■ Extract provided
— begin —
Learn how to make games
Each year, there seem to be more options for potential games students in Australia. AIE is expanding out (they’re currently establishing their Perth campus), developers, programmers, and artists of all kinds are moving into teaching roles, and many of the independent developers working around Australia are made up of people who met in class. We’ve reached out to educators, students, and alumni around the country to talk about getting an education in games.
ANTHONY WOOD Associate lecturer and studio facilitator, SAE Brisbane
Anthony Wood’s course requires students to ship a complete game to Android by week 10.
You work as a game developer for Screwtape Studios as well. How do the two jobs inform each other? Being an active game developer running a small studio gives me a great deal of insight into the current trends in gaming. I also have practical experience shipping games and all the hurdles that come along with that. In-class I can bring up specific examples from my development and share the lessons from my students. A lot of the time people learn with small examples that highlight a specific aspect of game development but never get to put them together to make something more complete. I can push students in a certain direction because I do it myself every day.
— end —
■ Stored records
— begin —
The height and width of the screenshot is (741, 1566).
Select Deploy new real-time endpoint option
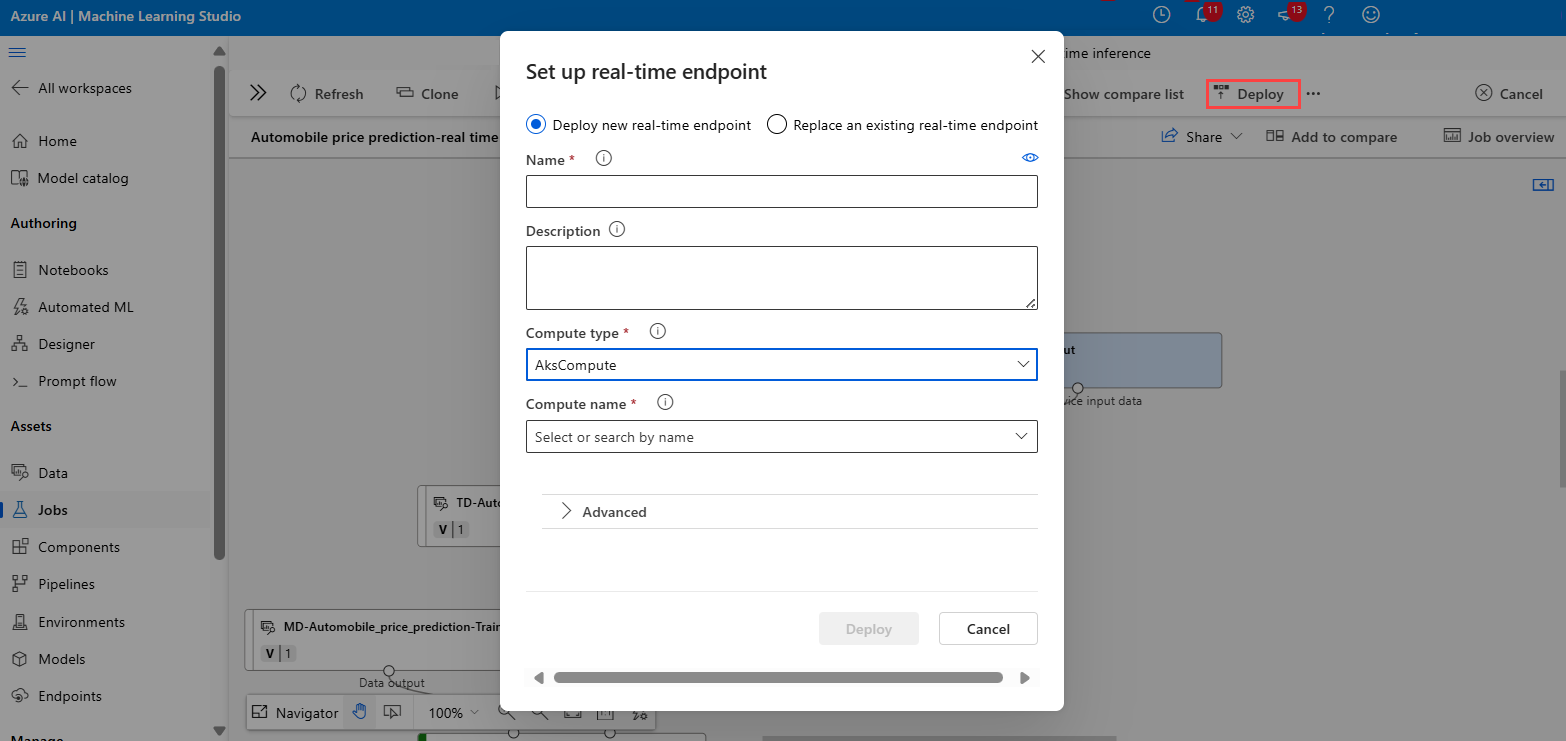[536, 125]
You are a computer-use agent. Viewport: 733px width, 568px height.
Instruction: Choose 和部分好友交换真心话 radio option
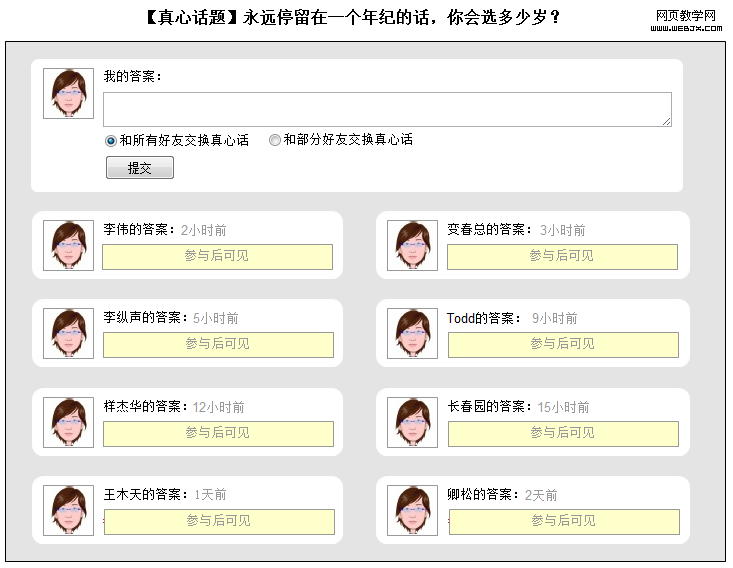coord(275,141)
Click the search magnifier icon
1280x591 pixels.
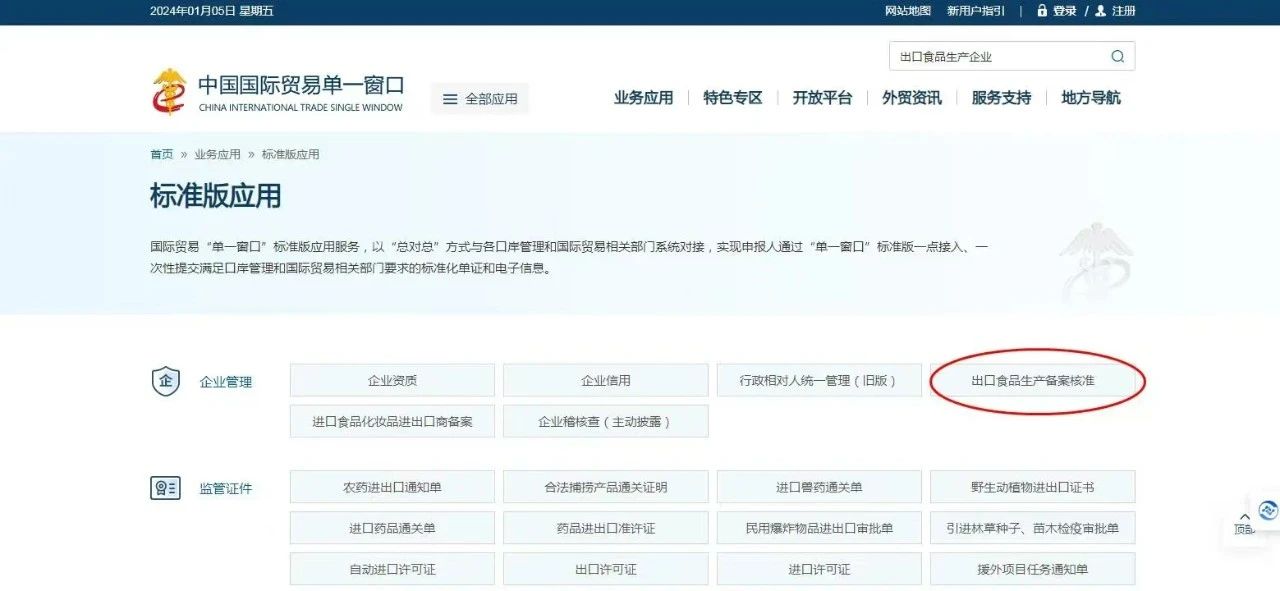(x=1117, y=57)
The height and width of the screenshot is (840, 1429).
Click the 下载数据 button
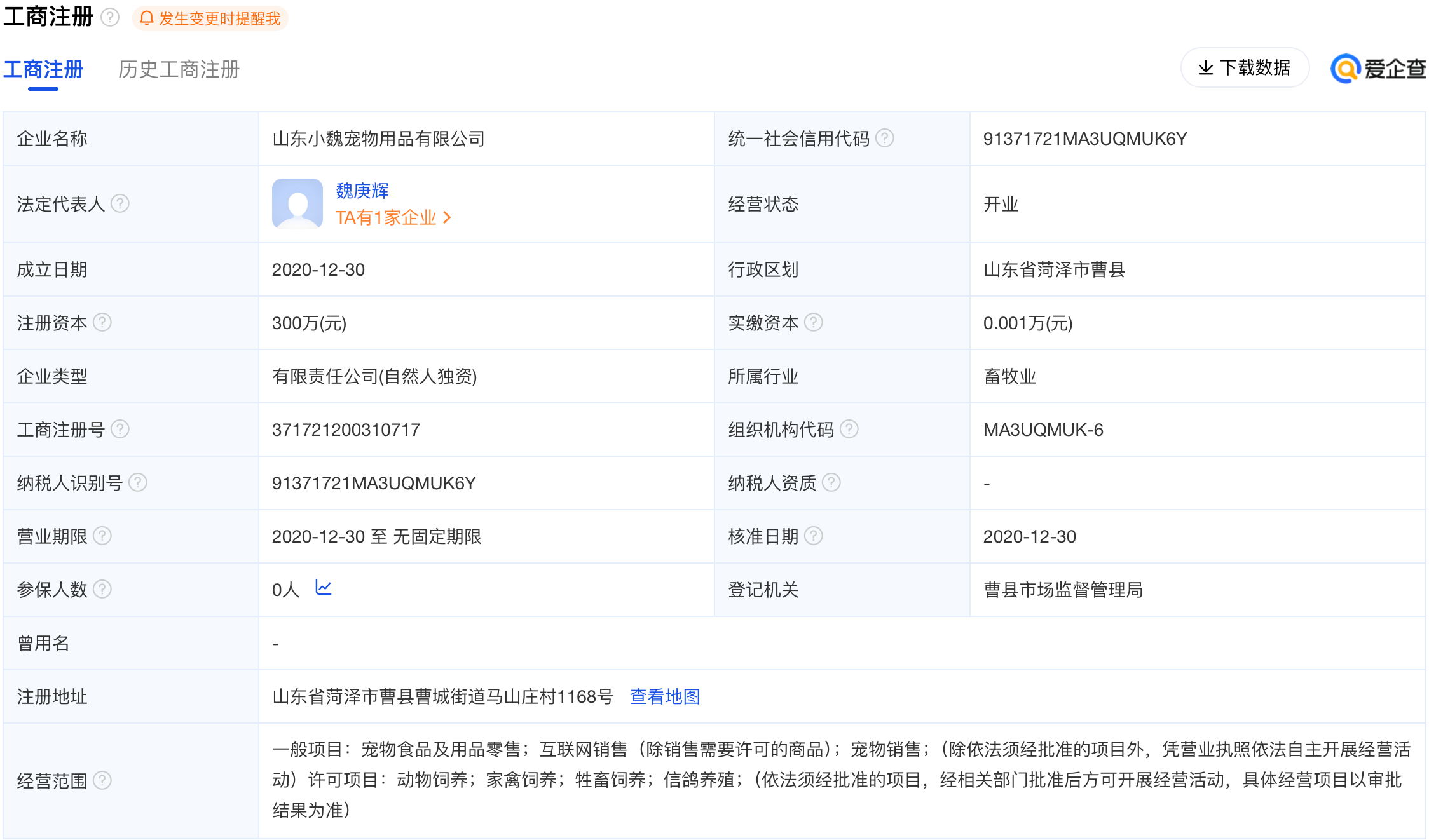click(1244, 68)
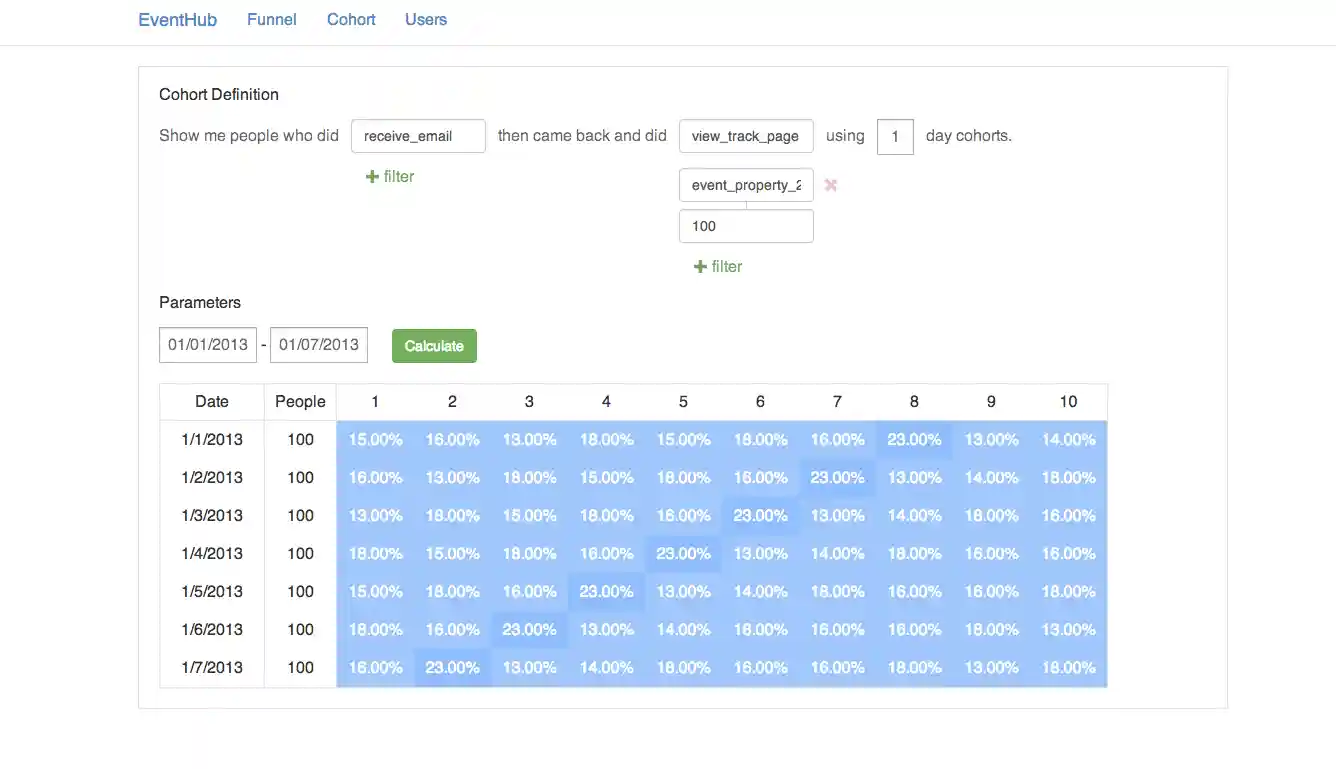Remove the event_property_2 filter via the X icon

click(x=831, y=184)
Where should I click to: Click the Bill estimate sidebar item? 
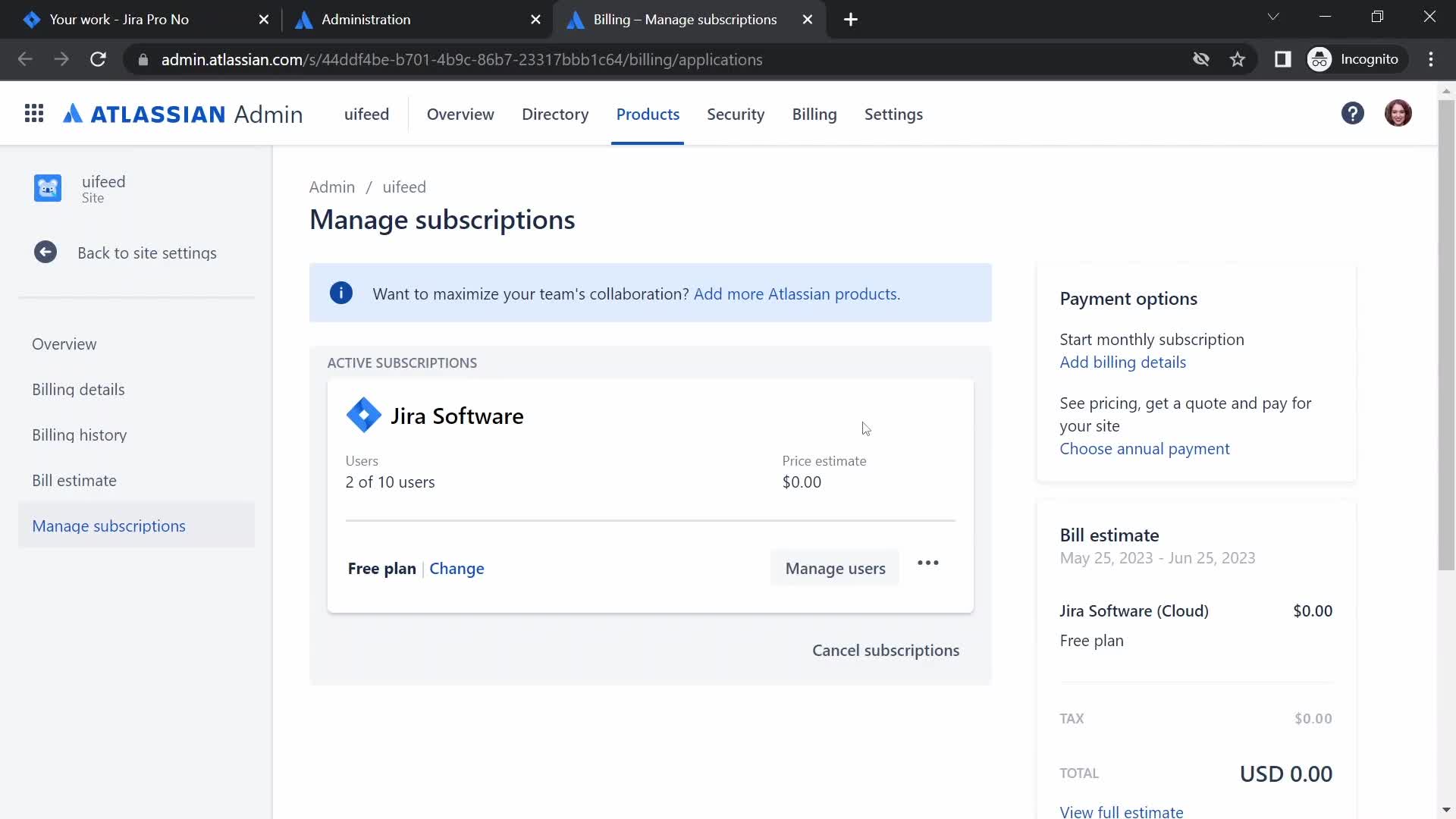(74, 480)
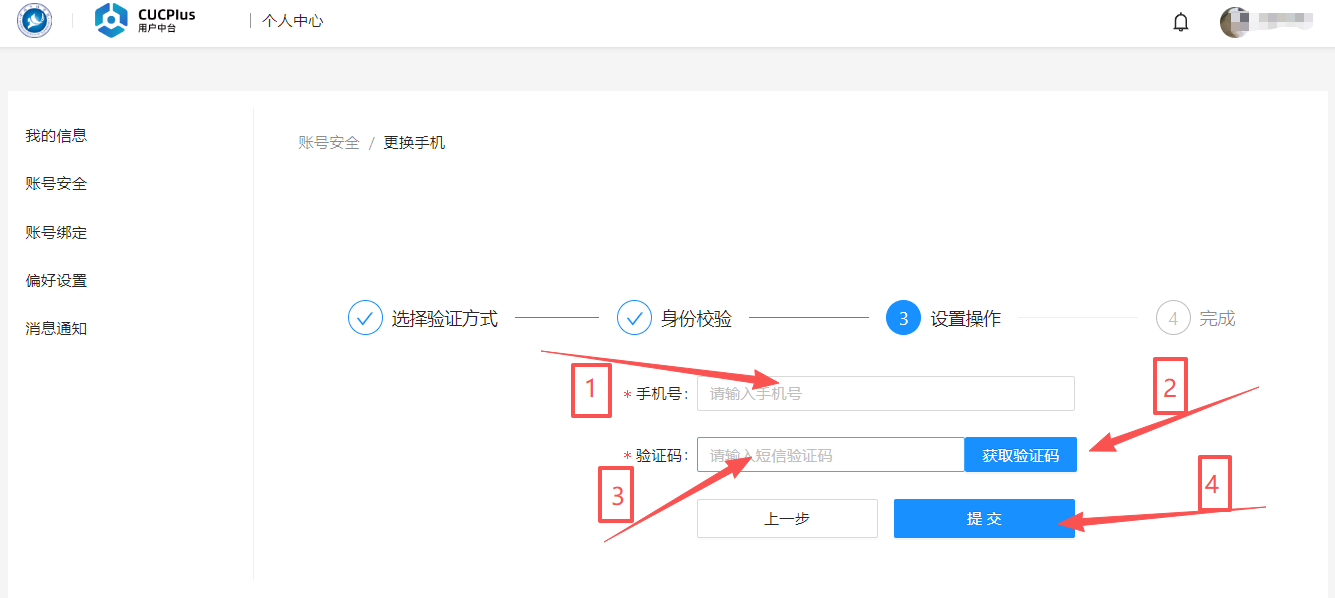This screenshot has width=1335, height=598.
Task: Go to 账号绑定 sidebar item
Action: (x=56, y=232)
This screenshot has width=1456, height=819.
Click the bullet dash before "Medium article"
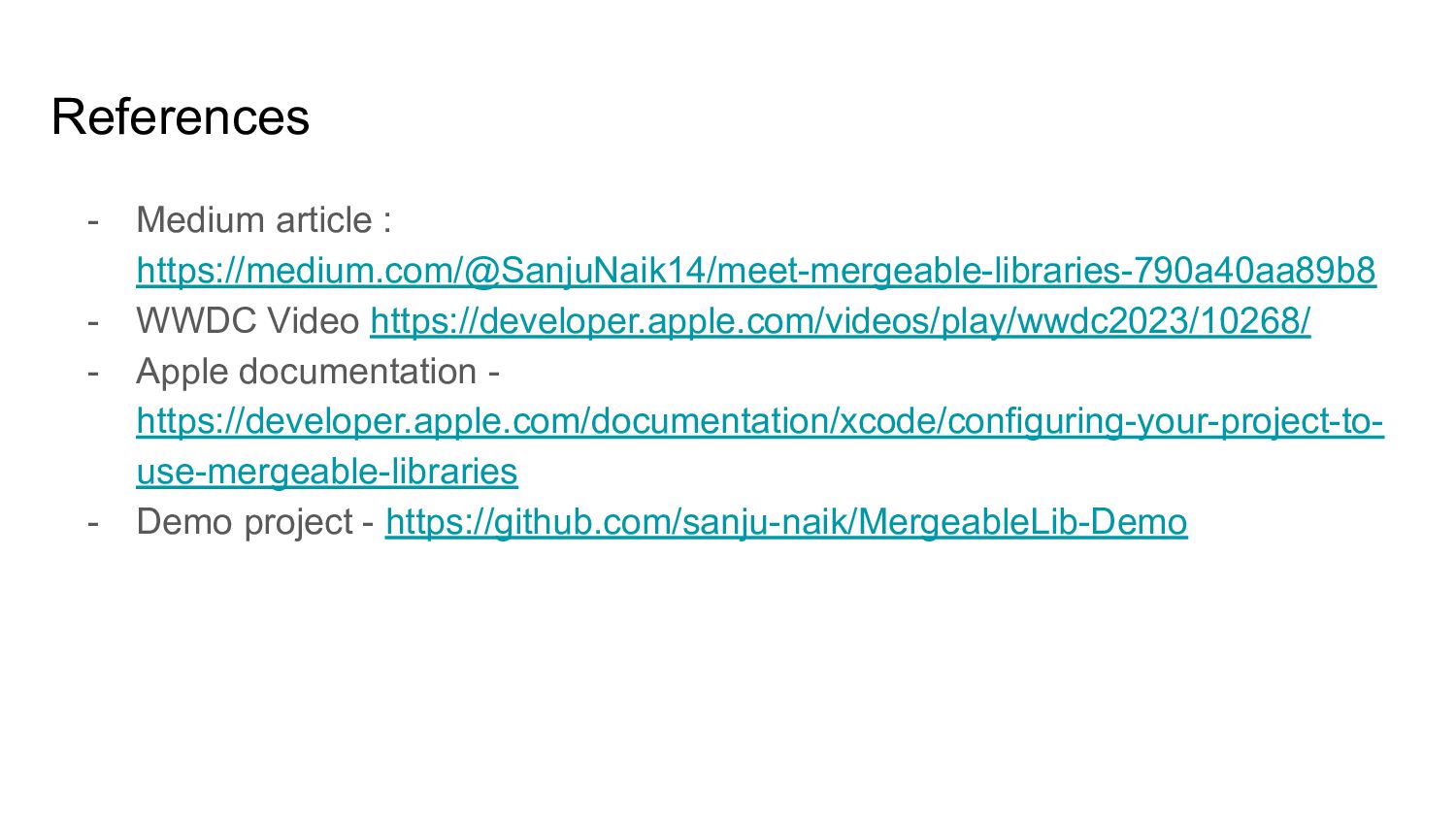point(93,220)
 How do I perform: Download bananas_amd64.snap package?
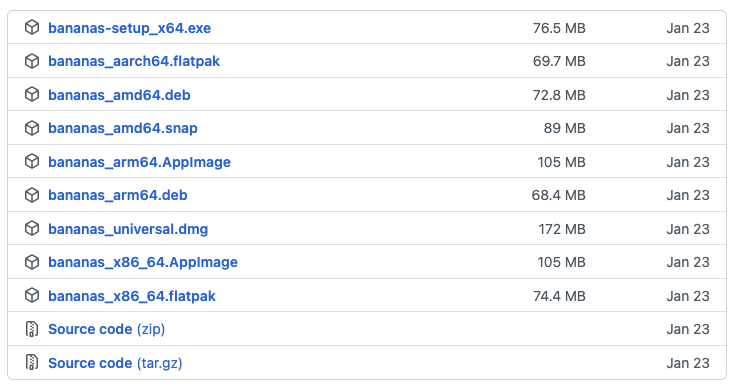click(x=123, y=128)
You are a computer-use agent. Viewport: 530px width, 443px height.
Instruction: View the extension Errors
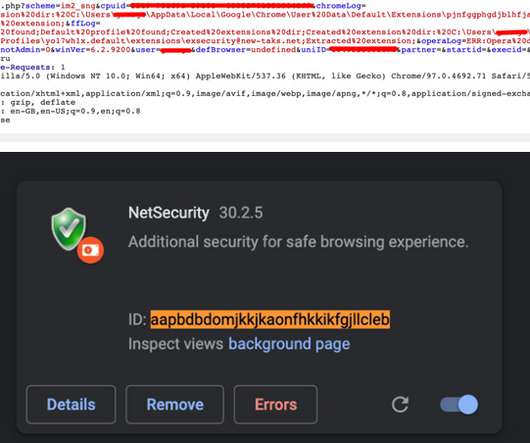point(275,404)
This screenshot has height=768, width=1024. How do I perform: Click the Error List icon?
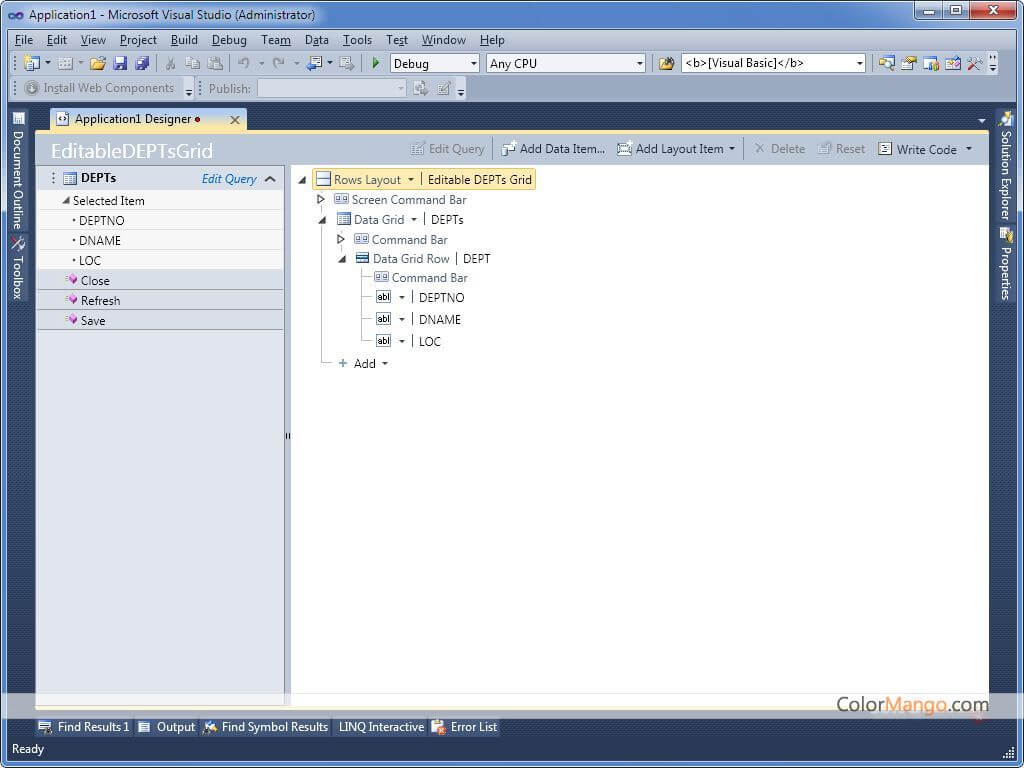439,727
— end —
■ What you need to do
1. Could you return the passage of the article on games education between "Learn how to" and "by week 10.", inclusive?
2. Answer these from the article on games education:
(a) Where is AIE currently establishing a new campus?
(b) By which week must students in Anthony Wood's course ship a complete game to Android?
(c) What is the name of the studio where Anthony Wood works as a game developer?
3. Can you carry the article on games education on from where it stops?
The records aren't needed for anything here.

■ The replies
1.
Learn how to make games
Each year, there seem to be more options for potential games students in Australia. AIE is expanding out (they’re currently establishing their Perth campus), developers, programmers, and artists of all kinds are moving into teaching roles, and many of the independent developers working around Australia are made up of people who met in class. We’ve reached out to educators, students, and alumni around the country to talk about getting an education in games.
ANTHONY WOOD Associate lecturer and studio facilitator, SAE Brisbane
Anthony Wood’s course requires students to ship a complete game to Android by week 10.

2.
(a) Perth
(b) Week 10
(c) Screwtape Studios

3.
Shipping an Android game is part of the criteria in your course. What do students take from this experience? Does it better prepare them for the realities of independent development? You can’t simulate shipping a game, which is often the most complex part of development. Because a
lot of graduates will go out and try to start their own studios, having a title under their belt puts them streets ahead and helps them stand out in a very competitive space. A lot of people are intimidated by the process of releasing a game and spend much longer than they need to polishing things that will have little value in the end product. Knowing what is an acceptable standard and being cool with shipping that is often not something you can understand without just putting it out there and seeing what works. Releasing to the public also pushes students to learn about who may play their game and to keep them in mind while developing. The best chance of being successful comes from creating value for an audience, not just having a cool idea. That’s probably the biggest lesson.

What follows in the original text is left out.